Berlin backing Julian Assange against US extradition
German Chancellor Olaf Scholz calls on British judges to rule against extradition of Julian Assange to the US.
German Chancellor Olaf Scholz has called on British judges to rule against extradition of Julian Assange to the US, in an unusual intervention in relations between two of his country’s allies.
Assange, 52, is waiting for the High Court’s verdict on whether he can make a final appeal against his removal to the US, where he faces 18 charges relating to the publication of thousands of classified American government documents through his WikiLeaks portal.
Last week, his lawyers told the court the “legally unprecedented prosecution” for alleged espionage and conspiring with computer hackers was politically motivated and he was in danger of a “flagrant denial of justice” if extradited.
The German government in October said it was following the case “attentively” but would not intervene as it respected the independence of the British judiciary.
The government “has no doubt that the British justice system applies the principles of the rule of law and respects human rights”, it said at the time.
On Monday, however, Mr Scholz publicly sided with Assange’s defence, arguing that the Australian citizen was at risk of “persecution” at the hands of American authorities.

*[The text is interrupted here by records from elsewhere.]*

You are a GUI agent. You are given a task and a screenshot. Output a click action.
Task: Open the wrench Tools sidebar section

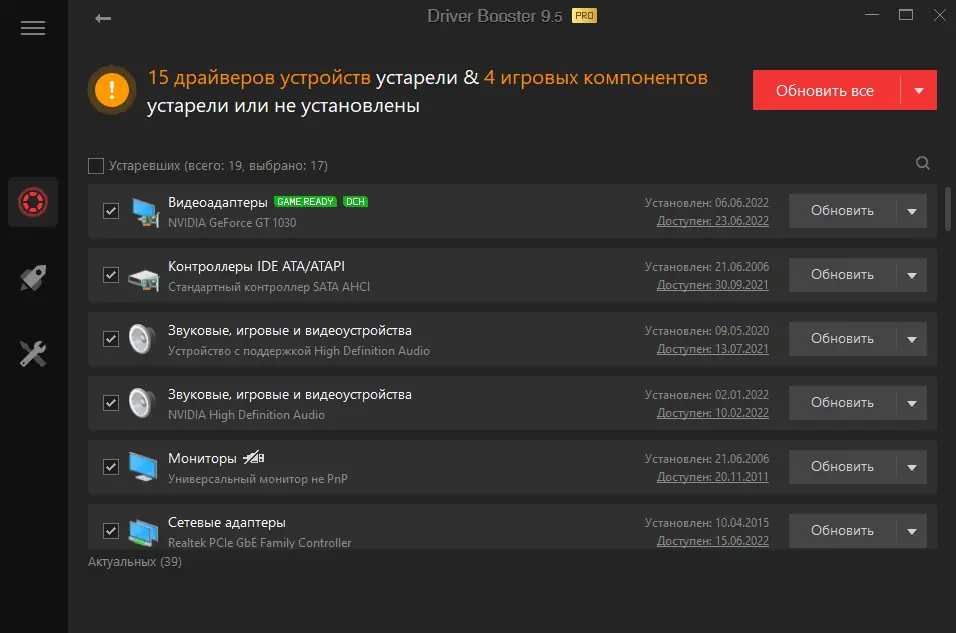point(33,354)
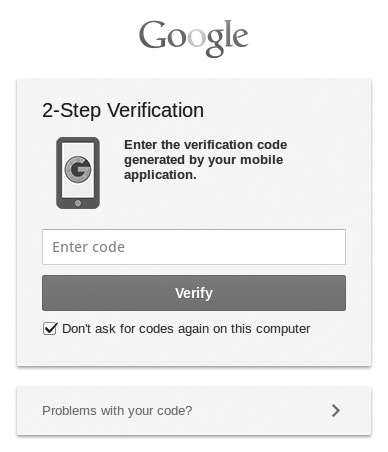The image size is (388, 452).
Task: Click the round G authenticator emblem on phone screen
Action: [78, 170]
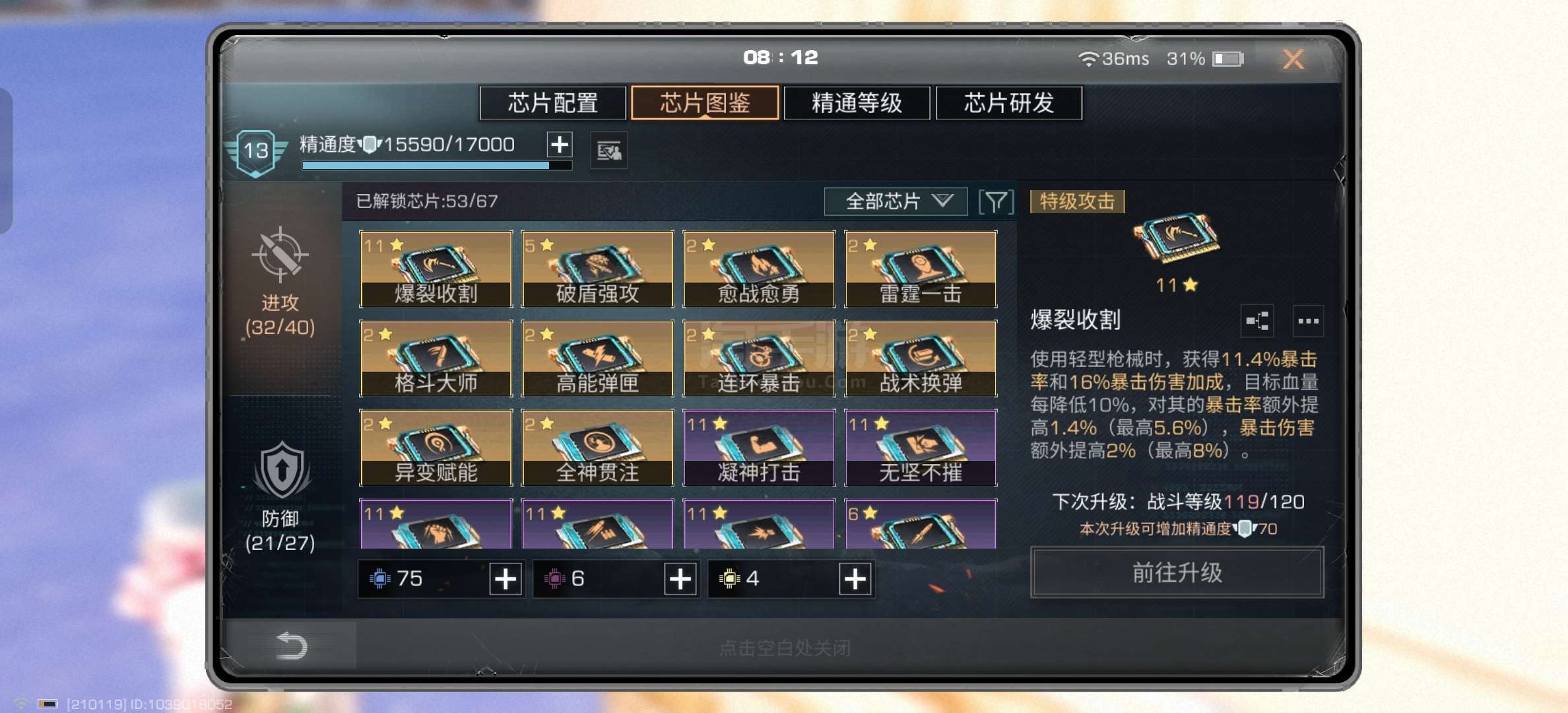Click the filter funnel icon
Screen dimensions: 1568x713
[x=996, y=201]
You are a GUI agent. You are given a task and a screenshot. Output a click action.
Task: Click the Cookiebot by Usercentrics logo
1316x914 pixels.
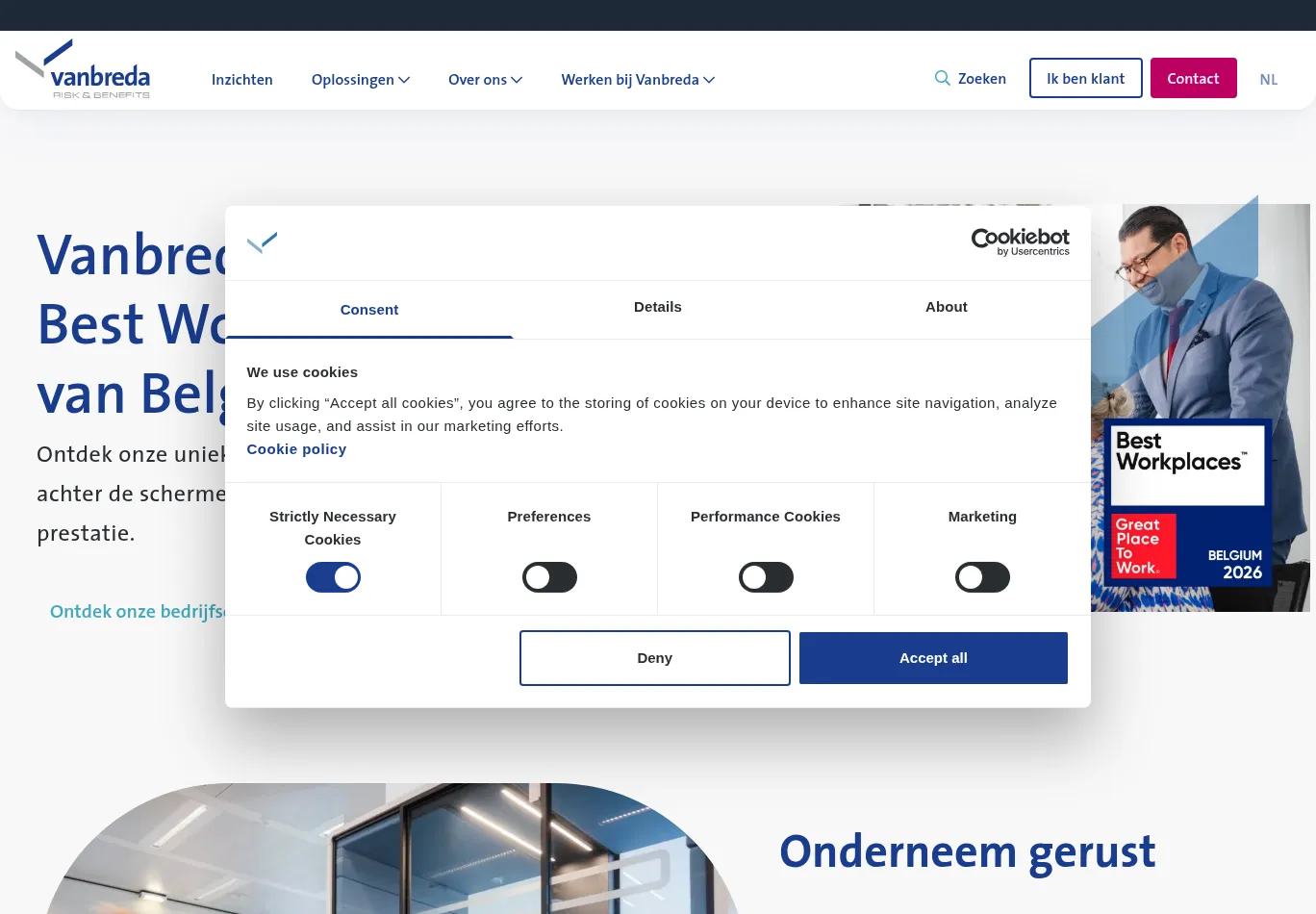pyautogui.click(x=1020, y=242)
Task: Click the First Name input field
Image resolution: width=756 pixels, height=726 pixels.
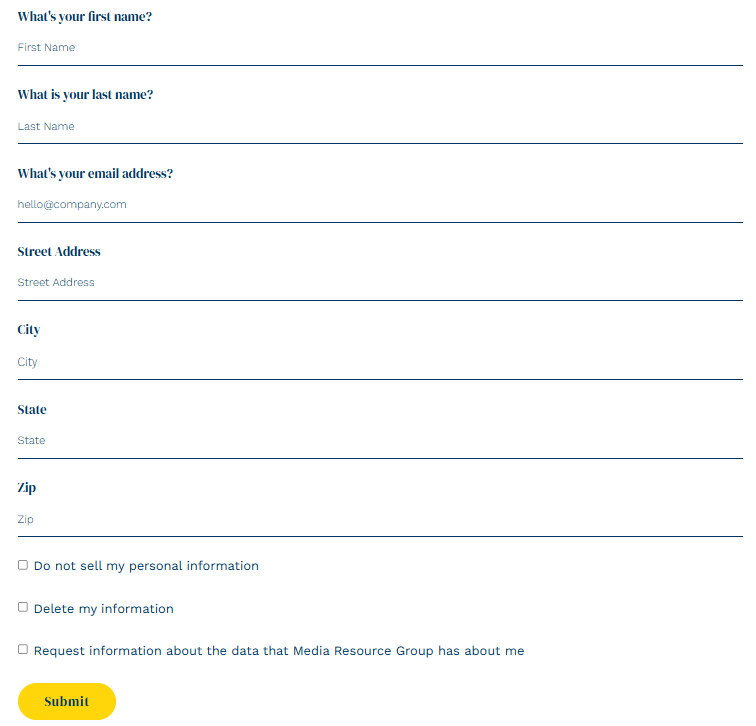Action: tap(380, 48)
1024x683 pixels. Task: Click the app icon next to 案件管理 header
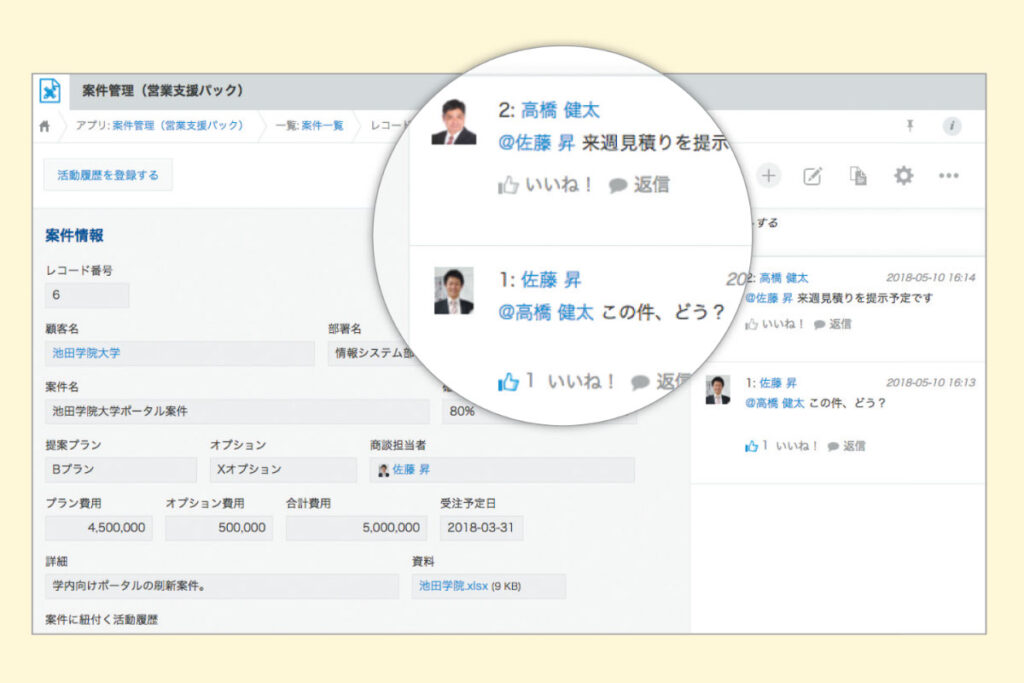(48, 89)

“I’m of the opinion that it would be good if the British courts granted him the necessary protection, since he must indeed face persecution in the US, given the fact he gave away American state secrets,” the Chancellor said during a visit to a vocational training college in Sindelfingen, near Stuttgart.
“During the last hearing, the representatives of the US were unable to persuade the British judges that the potential sentence would happen in a framework that would be reasonable from Britain’s perspective.”
Assange has a sizeable following in Germany and one survey in 2019 found that 63 per cent of German voters opposed his extradition, including a clear majority of those who supported Mr Scholz’s Social Democratic Party (SPD).
Two weeks ago, 75 MPs from the SPD and the Green Party, among them two German government commissioners, published an open letter urging the US to abandon the “show trial” and suggesting Assange be tried before the European Court of Human Rights instead.
They said he was at risk of suicide in “unacceptable British prison conditions” at HMP Belmarsh.
They also said a rejection of his appeal would “set a dangerous precedent and mean another severe blow to the state of press freedom in Europe”.